* _Consigna a_: Localiza en los registros cada línea que contenga la palabra "green" y cópiala.

- - - - - - -

Reservar tiempo para ver las casas de Wright y de Neutra a lo largo de Los Ángeles vale la pena. Al menos, acercarse a Silver Lake y husmear en torno a varios schindlers y la colonia de Neutra. Las casas están apiñadas, pero la intimidad es absoluta. Una calma coreana cauteriza el entorno. El silencio es una virtud visual, estética. Aquí, el ruido apenas se siente; hay tanto espacio y tanta luz en esta ciudad...
La arquitectura doméstica de Los Ángeles es una de las más democráticas de América. Paseando por Venice, varios bloques hacia el interior de la playa de los músculos, se ve muy claro. El individualismo hedonista del sur californiano se fundamenta en el hogar independiente, el auto y las vías rápidas interiores, las llamadas freeways. En el sueño americano está la obsesiva marcha hacia el Oeste, conseguir un empleo, y desde el lugar de trabajo moverse rápidamente para alcanzar un espacio de libertad lejos, al menos un poco lejos de todos y de nadie. Por eso el sistema de freeways es el más complejo y perfecto del mundo. Una casa sobre un jardín, aunque se componga de plantas de plástico, es la idea que sustenta al más humilde de los bungalós. La vida -simple, cómoda- acaba siendo una autovía ilimitada donde los estéticos atascos son espacios de meditación, de comunidad. Al volante del Chevrolet -o del Infinity, el Mercedes, el Thunderbird-, las mujeres y los hombres se observan, sopesan, intentan comprender el mundo.
L.. Á., sociedad anónima
Hay pocas ciudades cimentadas en tal descomunal pacto de egoísmo. Malibú es una playa privada. El derecho de autonomía personal tiene un único límite: el L. A. Police Department. Por supuesto, hay comunidades en Los Ángeles. Los domingos por la tarde, muchos hispanos se reúnen cerca del lago Paris, en Riverside, para celebrar un rodeo y luego bailar en la arena. Little Tokio, Little Korea y Chinatown son espacios abiertos donde se agrupan sociedades cerradas. Incluso Armenia tiene su propia patria en un rincón de Hollywood. Es cierto que la freewaymanía ha roto comunidades, que la renovación urbana y la especulación han abonado el resentimiento. En las décadas de los setenta y los ochenta, el individualismo se adueñó de los poderes públicos hasta extremos intolerables. Dicen los angeleños que la sagrada privacidad sólo se rompe en los momentos de verdadera emergencia. Entonces somos una piña, aseguran agitando el combinado en un pool-party en Pasadena. A veces es demasiado tarde; los disturbios de 1991 lo demostraron con creces. Hoy los ánimos parecen calmados; se ha puesto remedio a ciertas segregaciones e injusticias, pero el sistema sigue intacto. Ahora bien, si se tienen en cuenta los abismos raciales y sociales, el crimen organizado, la fragilidad de los servicios públicos y la amenaza de los temblores, no hay duda de que si uno ha venido a Los Ángeles es para vivir peligrosamente.

- - - - - - -

* _Consigna b_: Según el texto fuente sobre Los Ángeles, ¿cuál es el único límite del derecho de autonomía personal?

Extracto del conjunto de datos:
- - - - - - -

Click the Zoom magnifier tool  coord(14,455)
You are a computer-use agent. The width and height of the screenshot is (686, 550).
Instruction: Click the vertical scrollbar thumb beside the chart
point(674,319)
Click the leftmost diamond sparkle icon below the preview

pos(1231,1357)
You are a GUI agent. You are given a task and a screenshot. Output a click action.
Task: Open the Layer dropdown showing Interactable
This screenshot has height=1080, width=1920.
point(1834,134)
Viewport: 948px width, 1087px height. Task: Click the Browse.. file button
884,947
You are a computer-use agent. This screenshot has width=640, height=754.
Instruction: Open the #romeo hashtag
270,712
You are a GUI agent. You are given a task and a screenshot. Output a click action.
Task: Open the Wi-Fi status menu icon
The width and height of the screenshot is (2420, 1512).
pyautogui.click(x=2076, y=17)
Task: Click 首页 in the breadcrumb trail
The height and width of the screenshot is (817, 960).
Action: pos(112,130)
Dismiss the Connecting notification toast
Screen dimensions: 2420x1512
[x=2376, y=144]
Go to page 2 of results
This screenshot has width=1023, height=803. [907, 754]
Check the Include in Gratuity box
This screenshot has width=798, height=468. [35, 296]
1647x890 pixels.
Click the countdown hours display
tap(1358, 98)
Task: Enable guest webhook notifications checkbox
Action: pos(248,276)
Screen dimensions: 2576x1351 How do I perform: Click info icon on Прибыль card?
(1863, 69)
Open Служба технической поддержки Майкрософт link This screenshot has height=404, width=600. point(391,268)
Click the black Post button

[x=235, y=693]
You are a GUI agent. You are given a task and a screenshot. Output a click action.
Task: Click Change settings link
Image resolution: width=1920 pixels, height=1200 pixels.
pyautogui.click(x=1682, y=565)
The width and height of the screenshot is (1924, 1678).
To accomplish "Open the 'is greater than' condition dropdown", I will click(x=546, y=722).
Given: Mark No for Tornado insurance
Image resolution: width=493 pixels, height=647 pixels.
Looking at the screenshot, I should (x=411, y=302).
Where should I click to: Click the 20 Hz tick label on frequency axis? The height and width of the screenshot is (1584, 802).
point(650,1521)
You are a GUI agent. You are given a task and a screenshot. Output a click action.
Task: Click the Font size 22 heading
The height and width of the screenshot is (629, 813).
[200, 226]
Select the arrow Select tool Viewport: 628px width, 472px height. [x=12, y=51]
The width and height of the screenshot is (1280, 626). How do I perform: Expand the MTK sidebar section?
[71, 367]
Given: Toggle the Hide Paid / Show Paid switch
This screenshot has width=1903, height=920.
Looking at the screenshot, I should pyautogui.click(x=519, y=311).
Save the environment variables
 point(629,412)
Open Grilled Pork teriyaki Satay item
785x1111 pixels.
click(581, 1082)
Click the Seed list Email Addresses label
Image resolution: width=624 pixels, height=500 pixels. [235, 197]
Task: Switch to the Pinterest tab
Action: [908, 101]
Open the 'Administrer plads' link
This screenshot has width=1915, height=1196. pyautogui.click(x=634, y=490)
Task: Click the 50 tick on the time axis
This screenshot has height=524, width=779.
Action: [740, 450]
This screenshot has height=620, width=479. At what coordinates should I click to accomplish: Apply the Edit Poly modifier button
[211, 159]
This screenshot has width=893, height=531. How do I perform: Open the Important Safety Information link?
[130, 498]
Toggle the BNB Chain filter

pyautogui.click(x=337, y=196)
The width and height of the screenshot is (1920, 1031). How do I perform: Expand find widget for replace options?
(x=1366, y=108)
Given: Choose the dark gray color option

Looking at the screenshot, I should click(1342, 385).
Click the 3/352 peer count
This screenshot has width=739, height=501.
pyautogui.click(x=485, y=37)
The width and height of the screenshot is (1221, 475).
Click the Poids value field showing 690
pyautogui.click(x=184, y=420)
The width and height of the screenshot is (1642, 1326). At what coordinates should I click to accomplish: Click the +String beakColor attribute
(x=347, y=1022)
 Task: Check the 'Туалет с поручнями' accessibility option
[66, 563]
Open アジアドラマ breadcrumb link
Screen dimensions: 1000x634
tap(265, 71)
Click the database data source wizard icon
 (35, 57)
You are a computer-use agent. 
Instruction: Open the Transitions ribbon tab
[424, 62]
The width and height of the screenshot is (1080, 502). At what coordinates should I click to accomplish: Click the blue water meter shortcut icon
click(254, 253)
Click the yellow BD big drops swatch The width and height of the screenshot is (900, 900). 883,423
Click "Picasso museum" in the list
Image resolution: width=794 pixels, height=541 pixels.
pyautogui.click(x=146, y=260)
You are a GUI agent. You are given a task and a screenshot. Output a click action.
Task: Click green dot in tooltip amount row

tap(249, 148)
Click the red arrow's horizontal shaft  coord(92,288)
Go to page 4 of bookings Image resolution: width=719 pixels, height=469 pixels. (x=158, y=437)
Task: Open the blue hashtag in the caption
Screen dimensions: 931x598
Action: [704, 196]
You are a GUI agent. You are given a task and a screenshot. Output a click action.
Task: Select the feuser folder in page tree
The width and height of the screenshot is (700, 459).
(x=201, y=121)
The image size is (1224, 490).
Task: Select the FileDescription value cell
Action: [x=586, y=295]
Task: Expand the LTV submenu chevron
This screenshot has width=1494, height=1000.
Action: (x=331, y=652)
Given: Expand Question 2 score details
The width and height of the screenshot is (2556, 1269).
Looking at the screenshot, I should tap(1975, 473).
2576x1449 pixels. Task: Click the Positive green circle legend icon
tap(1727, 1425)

- - - - - - -

* _Resultado completo a_:
Task: Click green dot in tooltip amount row
2576x1449 pixels. Task: Click the Positive green circle legend icon

* _Resultado completo b_: El L. A. Police Department.